No, it doesn't. The EME standard as proposed makes no guarantees about the availability of a CDM on any particular browser or operating system.


Well, no standard at all makes any guarantees about the availability of something on a particular operating system. HTML as a whole makes no guarantees that a web browser will even exist for your OS.

But a standard makes it a heck of a lot more likely that someone will have written something that works on your platform.


But this standard - EME - isn't for CDMs, it's for the interface between CDMs and Javascript. So yes, your Linux-based browser might well have EME support. But if the company who makes the DRM CDM doesn't support Linux, you're out of luck.

The existence of the EME standard does not in any way increase the likelihood of DRM vendors supporting any more platforms than they do now.


It does make it easier to add support to new platforms, though. If Linux support is just a recompile with a different compiler away (supposing the browser/plugin interface is a simple C API with no GUI), it's more likely to happen.


deep, calming breath

Please, have a read of the proposal.
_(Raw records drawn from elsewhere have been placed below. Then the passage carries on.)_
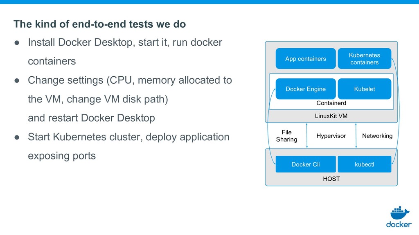Click the Networking label
419x235 pixels.
pos(377,136)
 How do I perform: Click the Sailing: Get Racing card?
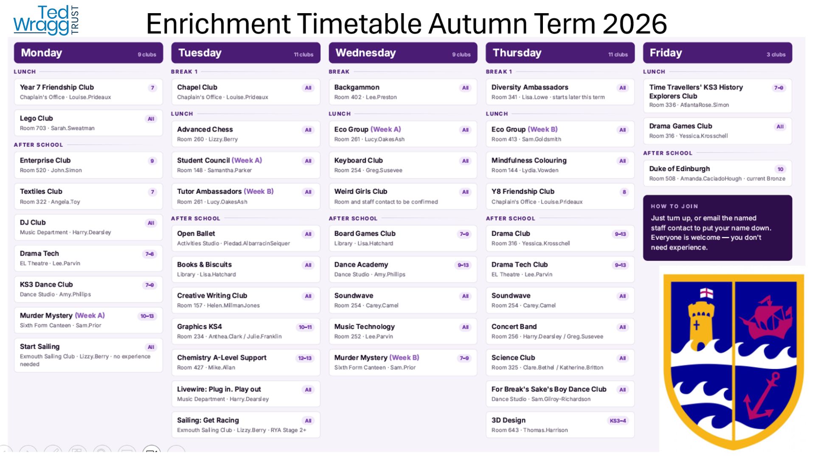coord(246,425)
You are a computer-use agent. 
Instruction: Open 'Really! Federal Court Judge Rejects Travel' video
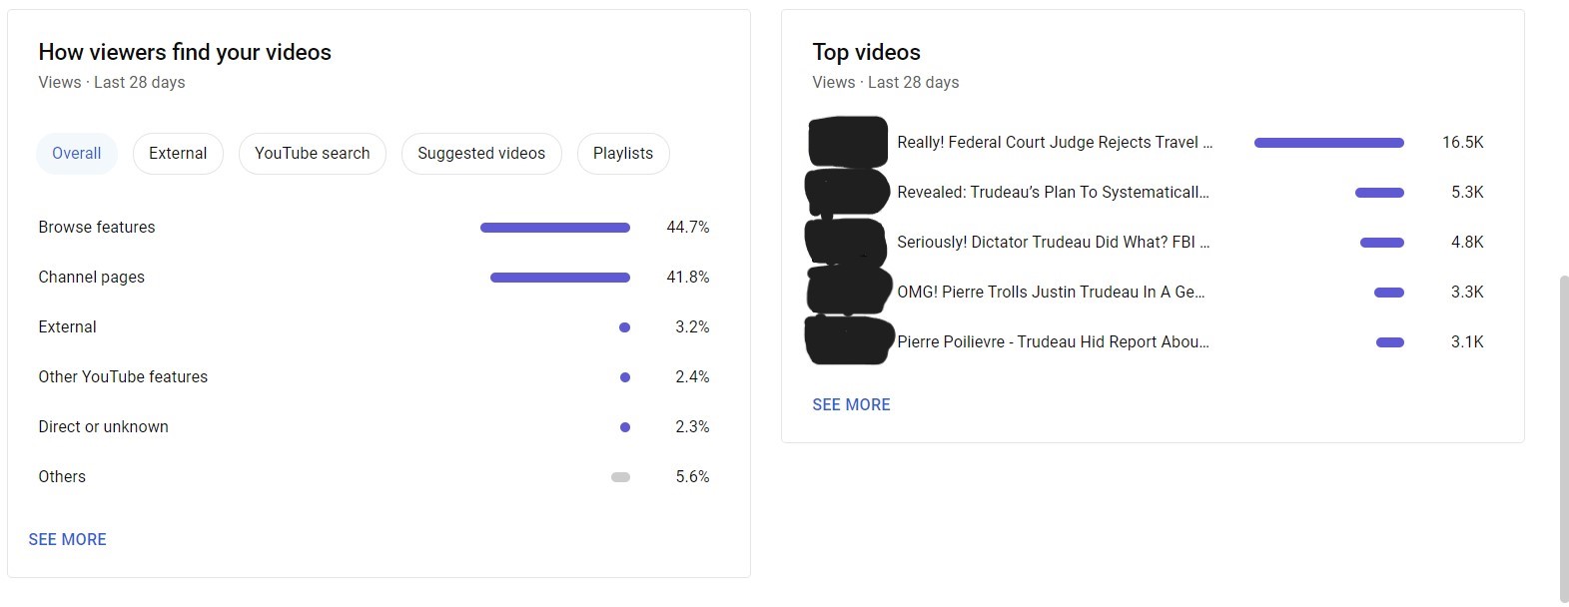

You'll see that a browser implementing EME does not make it any easier to compile a DRM plugin on a different operating system. The proposed standard has nothing to do with that whatsoever.

All the EME spec specifies is a way to interact with the plugin using Javascript.


The point of HTML5 ECE is to tie into OS-level and hardware-level DRM facilities, so in practice it's going to be far harder to port than existing solutions.

In fact we can see this happening already. Netflix supports multiple DRM schemes, one of which is based on the draft HTML5 ECE standard and is used on ChromeOS. Apparently, both the Silverlight-based player and the Android-based player can be used to watch Netflix on ordinary desktop Linux. The ChromeOS one, on the other hand, only runs on authorised Google-provided hardware and only if you don't enable developer mode; no-one's managed to bypass this yet.


I disagree. At the moment, companies have a point of competition on their licensing agreement with customers - exactly what license they allow, and how exactly they choose to enforce it.

That there is competition (and that the market cares) is evident in the fact that iTunes have removed FairPlay DRM from music tracks.

To have an open standard for DRM removes some of this competition point: a win for big incumbents and a loss for consumers.